Work instruction = Take the entries below and print, exactly, the stretch from the line containing "Click the UKCA certification mark" through the line containing "The image size is (1532, 894).", both included.

══════

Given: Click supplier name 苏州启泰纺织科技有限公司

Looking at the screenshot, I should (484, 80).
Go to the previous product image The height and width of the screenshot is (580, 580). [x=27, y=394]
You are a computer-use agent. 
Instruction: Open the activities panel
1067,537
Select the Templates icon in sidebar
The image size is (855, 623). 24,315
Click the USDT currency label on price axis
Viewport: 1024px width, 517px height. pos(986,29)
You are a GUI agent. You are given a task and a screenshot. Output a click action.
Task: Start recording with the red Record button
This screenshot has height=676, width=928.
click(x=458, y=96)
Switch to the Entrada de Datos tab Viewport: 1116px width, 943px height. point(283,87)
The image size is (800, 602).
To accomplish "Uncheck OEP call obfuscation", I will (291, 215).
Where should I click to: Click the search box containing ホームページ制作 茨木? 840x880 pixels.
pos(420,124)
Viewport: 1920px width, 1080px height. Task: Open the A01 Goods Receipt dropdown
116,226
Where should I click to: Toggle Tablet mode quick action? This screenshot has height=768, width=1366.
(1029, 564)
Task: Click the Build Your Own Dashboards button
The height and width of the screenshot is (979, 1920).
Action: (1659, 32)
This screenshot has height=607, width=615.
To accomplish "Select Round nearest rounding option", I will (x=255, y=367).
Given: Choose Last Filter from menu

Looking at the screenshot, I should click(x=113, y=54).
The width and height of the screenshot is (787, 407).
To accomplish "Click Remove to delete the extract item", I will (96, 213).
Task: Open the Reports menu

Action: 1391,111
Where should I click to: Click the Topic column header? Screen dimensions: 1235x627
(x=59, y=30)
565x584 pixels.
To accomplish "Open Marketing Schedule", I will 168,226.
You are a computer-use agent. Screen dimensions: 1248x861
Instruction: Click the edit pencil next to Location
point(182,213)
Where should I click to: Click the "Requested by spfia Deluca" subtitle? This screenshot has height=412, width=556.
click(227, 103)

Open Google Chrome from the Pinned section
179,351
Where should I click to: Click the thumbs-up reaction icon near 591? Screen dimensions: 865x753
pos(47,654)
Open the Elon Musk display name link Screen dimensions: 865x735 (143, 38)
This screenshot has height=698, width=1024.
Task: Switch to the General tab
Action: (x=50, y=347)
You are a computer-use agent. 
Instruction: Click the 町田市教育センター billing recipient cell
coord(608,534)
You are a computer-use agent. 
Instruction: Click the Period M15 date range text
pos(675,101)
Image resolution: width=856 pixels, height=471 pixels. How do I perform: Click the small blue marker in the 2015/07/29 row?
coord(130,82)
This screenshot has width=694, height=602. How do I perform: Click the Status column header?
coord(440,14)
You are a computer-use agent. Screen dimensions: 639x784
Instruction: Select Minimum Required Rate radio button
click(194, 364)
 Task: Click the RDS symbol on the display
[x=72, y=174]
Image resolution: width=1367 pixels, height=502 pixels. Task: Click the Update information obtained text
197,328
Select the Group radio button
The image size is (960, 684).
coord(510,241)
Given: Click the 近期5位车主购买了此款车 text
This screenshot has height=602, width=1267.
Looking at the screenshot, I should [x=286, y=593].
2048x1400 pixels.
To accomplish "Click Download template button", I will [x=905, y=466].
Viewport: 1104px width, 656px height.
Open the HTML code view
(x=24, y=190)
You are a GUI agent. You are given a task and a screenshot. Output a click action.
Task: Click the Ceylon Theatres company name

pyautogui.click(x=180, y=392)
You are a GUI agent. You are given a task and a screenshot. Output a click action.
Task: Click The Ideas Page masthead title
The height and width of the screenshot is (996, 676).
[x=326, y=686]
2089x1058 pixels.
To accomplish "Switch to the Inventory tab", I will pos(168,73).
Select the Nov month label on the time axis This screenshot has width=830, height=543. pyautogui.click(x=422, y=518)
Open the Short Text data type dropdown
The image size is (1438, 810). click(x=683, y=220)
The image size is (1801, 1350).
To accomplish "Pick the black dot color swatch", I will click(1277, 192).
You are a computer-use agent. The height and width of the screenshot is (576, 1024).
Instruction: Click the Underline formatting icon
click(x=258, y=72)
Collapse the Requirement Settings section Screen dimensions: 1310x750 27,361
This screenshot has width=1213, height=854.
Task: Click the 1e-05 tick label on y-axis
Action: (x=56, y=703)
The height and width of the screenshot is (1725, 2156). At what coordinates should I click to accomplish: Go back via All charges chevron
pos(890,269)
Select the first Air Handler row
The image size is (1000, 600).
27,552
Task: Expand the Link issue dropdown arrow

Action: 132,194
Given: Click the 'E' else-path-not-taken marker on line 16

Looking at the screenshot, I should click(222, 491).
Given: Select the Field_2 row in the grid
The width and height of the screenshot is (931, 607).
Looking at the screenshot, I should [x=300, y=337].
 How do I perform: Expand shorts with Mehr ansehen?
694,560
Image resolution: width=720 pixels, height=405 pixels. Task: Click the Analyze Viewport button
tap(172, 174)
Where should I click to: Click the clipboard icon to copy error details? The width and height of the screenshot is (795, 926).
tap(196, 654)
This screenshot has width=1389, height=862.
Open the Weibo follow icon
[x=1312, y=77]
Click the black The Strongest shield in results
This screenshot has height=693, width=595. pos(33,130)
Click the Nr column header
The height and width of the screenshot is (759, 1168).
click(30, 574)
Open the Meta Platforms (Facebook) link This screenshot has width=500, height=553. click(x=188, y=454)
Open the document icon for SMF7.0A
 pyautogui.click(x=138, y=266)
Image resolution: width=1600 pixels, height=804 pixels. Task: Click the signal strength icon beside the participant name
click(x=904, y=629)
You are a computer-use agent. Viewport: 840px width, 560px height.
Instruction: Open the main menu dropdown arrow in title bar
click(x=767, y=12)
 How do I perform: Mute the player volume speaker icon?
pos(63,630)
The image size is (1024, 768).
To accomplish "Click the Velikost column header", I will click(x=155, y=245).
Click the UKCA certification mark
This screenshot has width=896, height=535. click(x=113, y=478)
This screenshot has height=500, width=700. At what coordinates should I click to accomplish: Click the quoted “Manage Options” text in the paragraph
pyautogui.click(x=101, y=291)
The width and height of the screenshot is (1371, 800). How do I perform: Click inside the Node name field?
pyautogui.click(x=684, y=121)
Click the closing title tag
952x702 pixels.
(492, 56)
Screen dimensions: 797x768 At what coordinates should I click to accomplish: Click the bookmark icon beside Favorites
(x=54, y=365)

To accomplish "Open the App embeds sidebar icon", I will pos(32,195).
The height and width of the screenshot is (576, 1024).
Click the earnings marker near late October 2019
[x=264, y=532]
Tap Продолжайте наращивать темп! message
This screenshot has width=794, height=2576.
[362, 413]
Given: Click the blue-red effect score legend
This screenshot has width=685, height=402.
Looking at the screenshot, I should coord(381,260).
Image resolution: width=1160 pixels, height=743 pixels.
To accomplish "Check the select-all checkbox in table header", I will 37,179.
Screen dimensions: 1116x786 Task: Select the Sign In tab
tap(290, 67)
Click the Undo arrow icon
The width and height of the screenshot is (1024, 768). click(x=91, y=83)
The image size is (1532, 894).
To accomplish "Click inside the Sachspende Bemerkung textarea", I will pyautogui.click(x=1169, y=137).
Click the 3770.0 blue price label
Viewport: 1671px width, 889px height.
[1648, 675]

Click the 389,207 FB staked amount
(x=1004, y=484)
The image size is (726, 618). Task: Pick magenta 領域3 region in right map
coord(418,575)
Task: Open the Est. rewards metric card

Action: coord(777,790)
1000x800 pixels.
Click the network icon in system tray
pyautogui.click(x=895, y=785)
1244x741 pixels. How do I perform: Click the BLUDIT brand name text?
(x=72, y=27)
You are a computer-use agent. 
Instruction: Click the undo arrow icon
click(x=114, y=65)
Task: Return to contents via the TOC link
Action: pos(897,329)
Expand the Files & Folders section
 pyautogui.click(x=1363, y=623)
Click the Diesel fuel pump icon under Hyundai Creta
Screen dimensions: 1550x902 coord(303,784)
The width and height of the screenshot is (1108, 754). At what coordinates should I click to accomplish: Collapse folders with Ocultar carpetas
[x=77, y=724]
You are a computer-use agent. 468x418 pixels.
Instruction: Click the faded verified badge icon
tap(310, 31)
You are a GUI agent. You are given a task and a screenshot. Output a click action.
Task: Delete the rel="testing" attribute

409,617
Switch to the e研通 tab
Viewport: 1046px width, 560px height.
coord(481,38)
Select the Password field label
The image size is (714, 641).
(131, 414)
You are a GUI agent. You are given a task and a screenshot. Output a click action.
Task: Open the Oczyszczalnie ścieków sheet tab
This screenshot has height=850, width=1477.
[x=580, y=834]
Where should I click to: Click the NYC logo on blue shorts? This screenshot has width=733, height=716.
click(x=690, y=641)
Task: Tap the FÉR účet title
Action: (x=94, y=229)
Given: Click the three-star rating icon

══════

Written response =
Click the UKCA certification mark
This screenshot has width=896, height=535. click(x=113, y=478)
This screenshot has height=500, width=700. At what coordinates should I click to accomplish: Click the quoted “Manage Options” text in the paragraph
pyautogui.click(x=101, y=291)
The width and height of the screenshot is (1371, 800). How do I perform: Click inside the Node name field?
pyautogui.click(x=684, y=121)
Click the closing title tag
952x702 pixels.
(492, 56)
Screen dimensions: 797x768 At what coordinates should I click to accomplish: Click the bookmark icon beside Favorites
(x=54, y=365)

To accomplish "Open the App embeds sidebar icon", I will pos(32,195).
The height and width of the screenshot is (576, 1024).
Click the earnings marker near late October 2019
[x=264, y=532]
Tap Продолжайте наращивать темп! message
This screenshot has width=794, height=2576.
[362, 413]
Given: Click the blue-red effect score legend
This screenshot has width=685, height=402.
Looking at the screenshot, I should coord(381,260).
Image resolution: width=1160 pixels, height=743 pixels.
To accomplish "Check the select-all checkbox in table header", I will 37,179.
Screen dimensions: 1116x786 Task: Select the Sign In tab
tap(290, 67)
Click the Undo arrow icon
The width and height of the screenshot is (1024, 768). click(x=91, y=83)
The image size is (1532, 894).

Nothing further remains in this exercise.